INSTRUÇÃO 1: Transcreva do artigo sobre o Mensalão o trecho que começa em "Depois de longa" e termina em "estão sendo divulgadas.".
INSTRUÇÃO 2: Resuma em duas frases o artigo sobre o Mensalão.
INSTRUÇÃO 3: Escreva a continuação do artigo sobre o Mensalão a partir do ponto em que ele termina.

TEXTO DE LEITURA:
"""
Mensaleiros no tribunal.

Publiquei hoje n'O Globo:


Mensaleiros no tribunal


Se o Brasil fosse sério, Lula teria sido processado por pressionar o STF



Depois de longa espera, finalmente o Supremo Tribunal Federal vai julgar o processo do Mensalão. A demora é só mais uma demonstração de quão ineficiente é o Judiciário. A lentidão é a maior característica do poder que devia ser célere, eficiente e, principalmente, justo. E não é por falta de recursos. Não. Basta observar as folhas de pagamento que, com muita dificuldade e depois de muita pressão do Conselho Nacional de Justiça, estão sendo divulgadas.
Os poderes Executivo e Legislativo estão maculados pela corrupção até a medula. Não há dia sem que apareça uma denúncia sobre o desvio de recursos públicos ou ao favorecimento de interesses privados. Os olhos do cidadão acabam, em um movimento natural, se dirigindo para o Judiciário. É um gesto de desespero e de impotência. Porém....
"""
DADOS DE ENTRADA:
"""
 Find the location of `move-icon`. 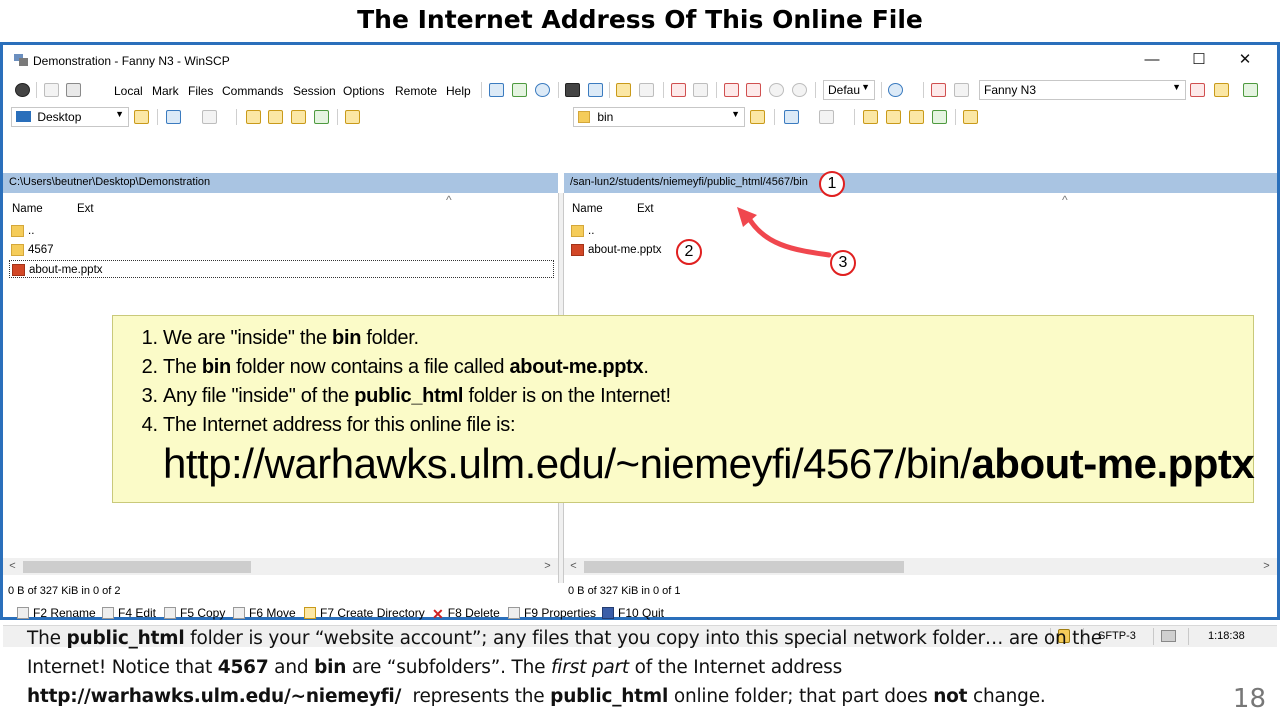

move-icon is located at coordinates (239, 613).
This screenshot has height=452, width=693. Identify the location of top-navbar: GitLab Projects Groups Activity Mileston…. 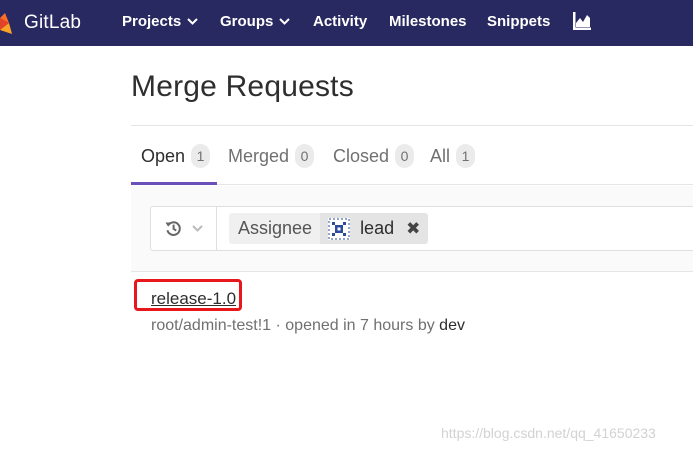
"""
RESPOSTA 1:
Depois de longa espera, finalmente o Supremo Tribunal Federal vai julgar o processo do Mensalão. A demora é só mais uma demonstração de quão ineficiente é o Judiciário. A lentidão é a maior característica do poder que devia ser célere, eficiente e, principalmente, justo. E não é por falta de recursos. Não. Basta observar as folhas de pagamento que, com muita dificuldade e depois de muita pressão do Conselho Nacional de Justiça, estão sendo divulgadas.

RESPOSTA 2: O Supremo Tribunal Federal vai finalmente julgar o processo do Mensalão, e a longa espera mostra a ineficiência de um Judiciário que não sofre falta de recursos. Com o Executivo e o Legislativo maculados pela corrupção, o cidadão volta os olhos para o Judiciário num gesto de desespero e impotência.

RESPOSTA 3:
Não há otimismo que consiga reverter este quadro, ao menos à curto prazo. Vivemos um dos momentos mais difíceis da história republicana. Daí a enorme responsabilidade do STF no julgamento do Mensalão. Em 2005 fomos bombardeados por reportagens e entrevistas sobre o caso. O mais triste para os valores republicanos foram as sessões da CPMI dos Correios. Muitos depoimentos foram transmitidos ao vivo. Foi estarrecedor ouvir depoentes que tratavam de desvios de recursos públicos, de pagamento de campanhas eleitorais (como a presidencial de 2002) e da compra de apoio político no Congresso, com enorme tranquilidade, como se toda aquela podridão fizesse parte do jogo político em qualquer democracia. E quem agisse de forma distinta não passaria de um ingênuo. Em resumo, a ideia propagada pelos depoentes era de que política sempre foi assim.
Contudo, no decorrer dos trabalhos da CPMI, o clamor da opinião pública foi crescendo. A crise política se instalou. Alguns parlamentares do PT, envergonhados com a revelação do esquema de corrupção, saíram do partido. O presidente Lula foi à televisão e pediu, em rede nacional, desculpas pela ação dos dirigentes partidários. Disse desconhecer que, nas ante-salas do Palácio do Planalto, tinha sido planejado o que ficou conhecido como Mensalão. Falou até que tinha sido traído. Não disse por quem e nem como.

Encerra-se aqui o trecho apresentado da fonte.